### What you have to do
Using only the entries below, output the lines starting at the one containing "Where should I" and ending at the one containing "Given: Click the", exactly and inclusive of both, omitting the pictures.

### Exercise input
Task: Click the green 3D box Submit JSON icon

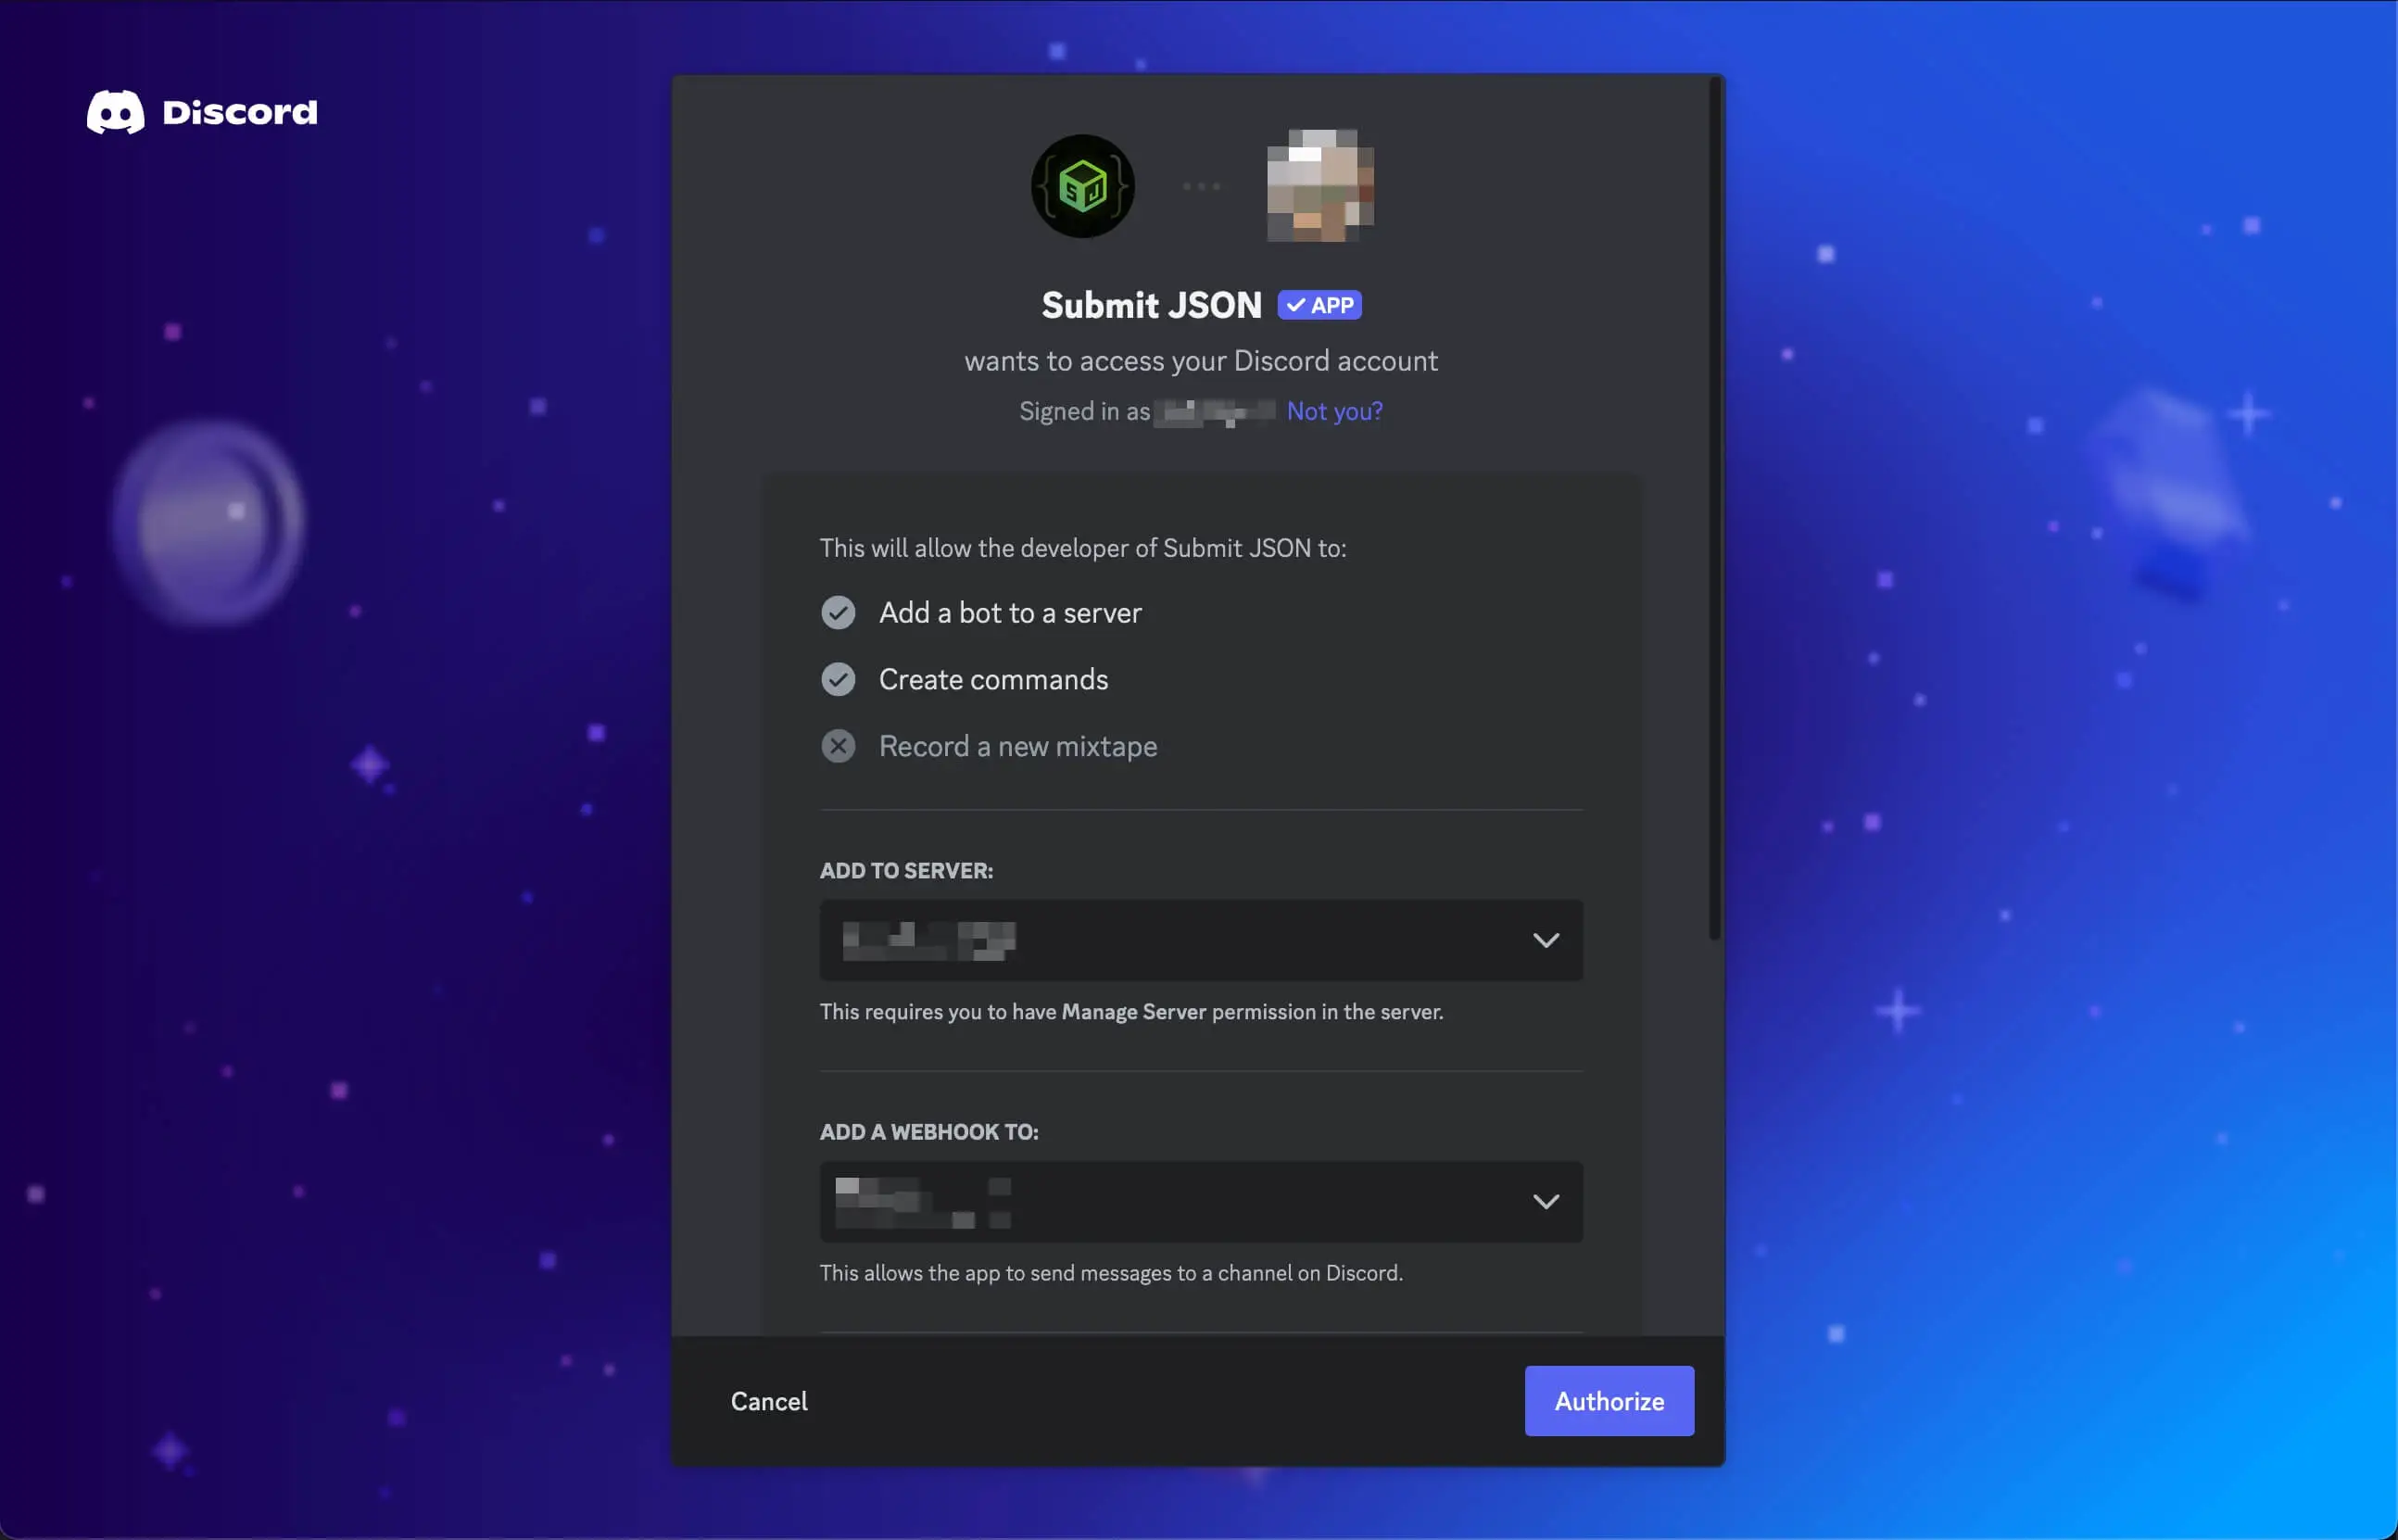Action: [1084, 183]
--
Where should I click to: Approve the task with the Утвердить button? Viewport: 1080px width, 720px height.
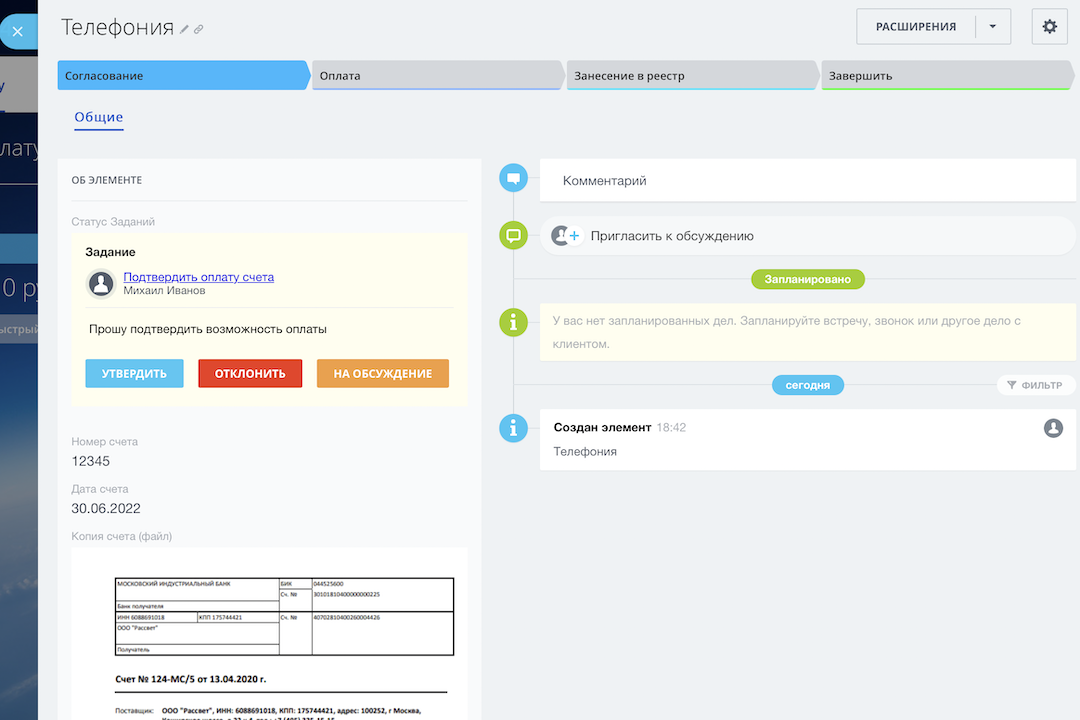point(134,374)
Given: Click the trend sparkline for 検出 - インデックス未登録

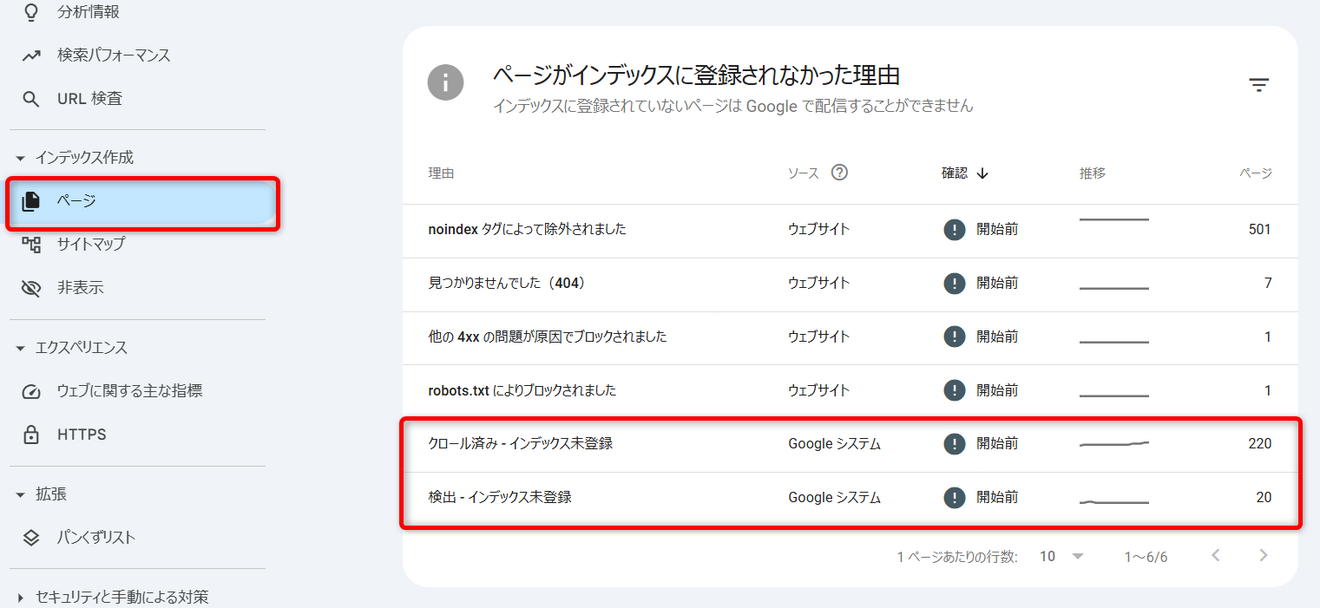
--
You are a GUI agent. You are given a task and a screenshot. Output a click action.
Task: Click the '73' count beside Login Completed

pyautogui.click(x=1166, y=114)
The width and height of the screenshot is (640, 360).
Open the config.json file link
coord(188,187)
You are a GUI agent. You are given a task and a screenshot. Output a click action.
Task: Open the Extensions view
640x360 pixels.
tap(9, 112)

### Written solution
Where should I click to: Approve the task with the Утвердить button? Viewport: 1080px width, 720px height.
point(134,374)
Given: Click the trend sparkline for 検出 - インデックス未登録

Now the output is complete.